§ **TASK**
Look through the data below and count each line where the word "button" appears. Reply with the count alone.

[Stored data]
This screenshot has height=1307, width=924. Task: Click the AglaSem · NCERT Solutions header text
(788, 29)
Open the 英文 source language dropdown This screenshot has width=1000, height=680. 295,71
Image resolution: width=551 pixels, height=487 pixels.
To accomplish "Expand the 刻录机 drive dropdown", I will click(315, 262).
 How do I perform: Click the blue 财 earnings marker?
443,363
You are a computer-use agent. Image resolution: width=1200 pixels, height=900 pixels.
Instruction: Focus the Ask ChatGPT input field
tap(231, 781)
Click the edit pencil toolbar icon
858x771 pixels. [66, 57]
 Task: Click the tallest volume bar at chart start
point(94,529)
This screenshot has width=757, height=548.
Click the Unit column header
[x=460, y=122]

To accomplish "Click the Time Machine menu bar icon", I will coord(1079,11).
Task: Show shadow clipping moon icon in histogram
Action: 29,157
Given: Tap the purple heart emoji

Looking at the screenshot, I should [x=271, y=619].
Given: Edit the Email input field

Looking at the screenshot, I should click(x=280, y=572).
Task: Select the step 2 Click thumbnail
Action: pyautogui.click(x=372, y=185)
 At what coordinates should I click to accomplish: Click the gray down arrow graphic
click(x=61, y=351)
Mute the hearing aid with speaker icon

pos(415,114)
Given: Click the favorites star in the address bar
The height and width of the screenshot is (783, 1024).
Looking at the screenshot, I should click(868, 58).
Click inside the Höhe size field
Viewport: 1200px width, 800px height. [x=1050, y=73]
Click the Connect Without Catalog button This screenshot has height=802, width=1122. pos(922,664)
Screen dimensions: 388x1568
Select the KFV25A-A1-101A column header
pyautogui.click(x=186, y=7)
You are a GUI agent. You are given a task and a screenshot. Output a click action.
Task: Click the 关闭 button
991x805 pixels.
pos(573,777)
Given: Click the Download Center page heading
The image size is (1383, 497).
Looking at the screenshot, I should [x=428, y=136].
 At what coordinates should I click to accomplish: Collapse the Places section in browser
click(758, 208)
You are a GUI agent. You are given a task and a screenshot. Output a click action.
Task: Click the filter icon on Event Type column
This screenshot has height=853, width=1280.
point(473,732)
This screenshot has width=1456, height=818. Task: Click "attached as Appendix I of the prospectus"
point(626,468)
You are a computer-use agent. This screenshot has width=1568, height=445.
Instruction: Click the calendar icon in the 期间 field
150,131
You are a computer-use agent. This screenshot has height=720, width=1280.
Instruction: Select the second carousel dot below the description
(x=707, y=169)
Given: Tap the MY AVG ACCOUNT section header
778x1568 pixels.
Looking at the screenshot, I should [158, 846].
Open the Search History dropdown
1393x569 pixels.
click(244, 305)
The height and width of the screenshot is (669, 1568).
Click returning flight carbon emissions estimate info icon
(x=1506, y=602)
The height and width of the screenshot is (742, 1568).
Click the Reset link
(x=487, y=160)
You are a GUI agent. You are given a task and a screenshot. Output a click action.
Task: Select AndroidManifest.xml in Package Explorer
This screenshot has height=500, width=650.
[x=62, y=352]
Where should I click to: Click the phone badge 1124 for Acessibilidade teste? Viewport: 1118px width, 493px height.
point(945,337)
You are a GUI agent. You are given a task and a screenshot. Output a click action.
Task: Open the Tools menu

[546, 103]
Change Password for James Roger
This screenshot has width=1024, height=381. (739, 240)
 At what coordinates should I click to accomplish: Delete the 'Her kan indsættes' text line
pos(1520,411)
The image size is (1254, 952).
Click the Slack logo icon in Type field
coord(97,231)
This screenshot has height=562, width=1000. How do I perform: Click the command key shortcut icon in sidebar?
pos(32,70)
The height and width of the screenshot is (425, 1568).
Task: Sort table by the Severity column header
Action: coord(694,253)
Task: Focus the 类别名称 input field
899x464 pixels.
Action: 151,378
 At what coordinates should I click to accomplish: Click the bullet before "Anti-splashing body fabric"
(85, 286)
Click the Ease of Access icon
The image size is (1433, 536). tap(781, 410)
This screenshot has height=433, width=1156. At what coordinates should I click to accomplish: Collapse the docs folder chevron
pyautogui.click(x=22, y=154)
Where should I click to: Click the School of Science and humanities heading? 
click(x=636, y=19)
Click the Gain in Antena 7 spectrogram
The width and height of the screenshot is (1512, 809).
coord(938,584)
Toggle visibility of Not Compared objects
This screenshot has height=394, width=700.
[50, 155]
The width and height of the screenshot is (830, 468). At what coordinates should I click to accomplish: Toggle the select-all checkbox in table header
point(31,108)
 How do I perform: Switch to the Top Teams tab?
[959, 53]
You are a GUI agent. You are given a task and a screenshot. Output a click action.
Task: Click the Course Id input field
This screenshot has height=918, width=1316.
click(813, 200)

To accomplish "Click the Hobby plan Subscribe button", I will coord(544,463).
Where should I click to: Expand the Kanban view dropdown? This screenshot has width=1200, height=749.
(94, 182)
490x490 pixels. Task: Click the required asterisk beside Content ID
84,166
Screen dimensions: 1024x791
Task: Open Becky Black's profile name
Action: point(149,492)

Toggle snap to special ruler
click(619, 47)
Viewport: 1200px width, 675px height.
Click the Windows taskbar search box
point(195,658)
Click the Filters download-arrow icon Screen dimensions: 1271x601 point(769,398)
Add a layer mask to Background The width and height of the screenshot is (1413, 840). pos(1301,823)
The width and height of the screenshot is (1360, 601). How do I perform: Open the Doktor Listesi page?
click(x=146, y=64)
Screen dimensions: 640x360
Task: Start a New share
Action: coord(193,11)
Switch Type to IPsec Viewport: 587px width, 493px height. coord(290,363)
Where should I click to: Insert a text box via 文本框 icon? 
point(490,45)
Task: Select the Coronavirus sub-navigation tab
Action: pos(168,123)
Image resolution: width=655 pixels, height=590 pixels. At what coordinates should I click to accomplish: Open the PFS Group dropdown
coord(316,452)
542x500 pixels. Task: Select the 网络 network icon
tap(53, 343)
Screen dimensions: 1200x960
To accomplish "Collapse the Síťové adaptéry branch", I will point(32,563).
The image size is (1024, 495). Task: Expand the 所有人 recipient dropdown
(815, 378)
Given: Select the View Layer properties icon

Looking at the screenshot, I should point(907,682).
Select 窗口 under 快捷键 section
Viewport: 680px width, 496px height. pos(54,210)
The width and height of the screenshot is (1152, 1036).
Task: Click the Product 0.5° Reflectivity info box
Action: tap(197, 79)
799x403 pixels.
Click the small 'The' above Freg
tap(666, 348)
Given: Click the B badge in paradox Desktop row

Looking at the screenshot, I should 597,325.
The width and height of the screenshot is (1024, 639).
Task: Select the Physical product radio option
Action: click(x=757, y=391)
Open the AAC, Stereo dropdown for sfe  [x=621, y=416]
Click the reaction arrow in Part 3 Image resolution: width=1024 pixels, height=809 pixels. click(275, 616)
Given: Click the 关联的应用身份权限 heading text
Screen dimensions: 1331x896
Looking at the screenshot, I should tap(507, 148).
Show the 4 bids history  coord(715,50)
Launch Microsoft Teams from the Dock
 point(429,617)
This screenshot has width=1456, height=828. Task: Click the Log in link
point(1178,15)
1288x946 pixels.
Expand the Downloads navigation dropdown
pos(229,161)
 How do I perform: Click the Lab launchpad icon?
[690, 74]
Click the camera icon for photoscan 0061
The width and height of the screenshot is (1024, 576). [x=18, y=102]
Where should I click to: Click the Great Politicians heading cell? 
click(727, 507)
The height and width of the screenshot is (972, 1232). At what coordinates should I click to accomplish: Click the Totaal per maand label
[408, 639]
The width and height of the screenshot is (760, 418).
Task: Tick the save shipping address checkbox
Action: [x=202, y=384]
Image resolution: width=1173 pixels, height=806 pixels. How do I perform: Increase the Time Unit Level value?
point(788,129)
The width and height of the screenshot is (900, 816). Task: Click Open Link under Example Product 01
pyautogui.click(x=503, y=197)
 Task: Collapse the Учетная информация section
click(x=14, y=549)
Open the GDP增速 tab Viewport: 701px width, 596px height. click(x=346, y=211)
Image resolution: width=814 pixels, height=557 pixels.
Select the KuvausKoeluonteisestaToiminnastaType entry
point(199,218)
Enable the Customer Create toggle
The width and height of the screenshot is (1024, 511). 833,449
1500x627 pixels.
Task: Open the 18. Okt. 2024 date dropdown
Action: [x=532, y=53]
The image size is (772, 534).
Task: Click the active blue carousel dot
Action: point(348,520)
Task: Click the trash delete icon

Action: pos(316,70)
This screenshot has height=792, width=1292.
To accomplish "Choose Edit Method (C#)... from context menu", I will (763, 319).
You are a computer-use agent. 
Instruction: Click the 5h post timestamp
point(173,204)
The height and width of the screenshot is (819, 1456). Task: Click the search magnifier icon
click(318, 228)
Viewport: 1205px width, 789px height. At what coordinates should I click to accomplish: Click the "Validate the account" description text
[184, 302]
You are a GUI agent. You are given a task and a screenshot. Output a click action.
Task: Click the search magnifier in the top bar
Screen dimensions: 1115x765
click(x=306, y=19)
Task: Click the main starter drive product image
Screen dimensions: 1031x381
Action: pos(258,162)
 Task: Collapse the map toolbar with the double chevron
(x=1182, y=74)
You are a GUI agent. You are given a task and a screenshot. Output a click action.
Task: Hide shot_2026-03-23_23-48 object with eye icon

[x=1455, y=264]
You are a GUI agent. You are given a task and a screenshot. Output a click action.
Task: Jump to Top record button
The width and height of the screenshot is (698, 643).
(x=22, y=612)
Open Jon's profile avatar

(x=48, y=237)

§ **COMPLETED TASK**
4